One of the reasons that Perkins and his co-founders established SuperRare was in response to the internet giving artist’s an audience but not necessarily a revenue stream. “Because digital files are freely copyable, there has been no direct way to sell digital art to fans and collectors, with all the profits going directly to these big platforms,” he continues, but this is changing thanks to NFTs and platforms like SuperRare. “For the first time ever, digital creators have the ability to issue their artworks as one of a kind assets that can be collected, sold and traded.”
While many people may be dismissive of crypto art and NFTs, Perkins believes that digital art is as deserving of value as any other art form. “The value in these items is in the immaterial,” he says of traditional artworks, highlighting the low material costs used by artists such as Andy Warhol. “It is in the fact that they are authentically created, with a backstory and traceable origin and ownership history.

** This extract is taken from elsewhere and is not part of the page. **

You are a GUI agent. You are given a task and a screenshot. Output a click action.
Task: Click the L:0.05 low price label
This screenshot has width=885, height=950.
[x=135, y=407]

So those most important parts are what we have brought into the digital realm.”
No matter what role people play in the burgeoning crypto art industry — whether they are artists, collectors or the people behind these platforms — all agree that this is only the beginning. Perkins believes that “we are seeing the beginning of a massive revolution in art collecting,” while Whale Shark describes this as “the tip of the iceberg” adding that “a tidal wave of new creators and collectors are flooding into the NFT space.” For Beeple, the sale with Christie’s sets the tone for where digital art goes from here. “I’m excited about the two worlds coming together. I think it’s going to create an explosion of new ideas and new work that feel like a mix of the two.”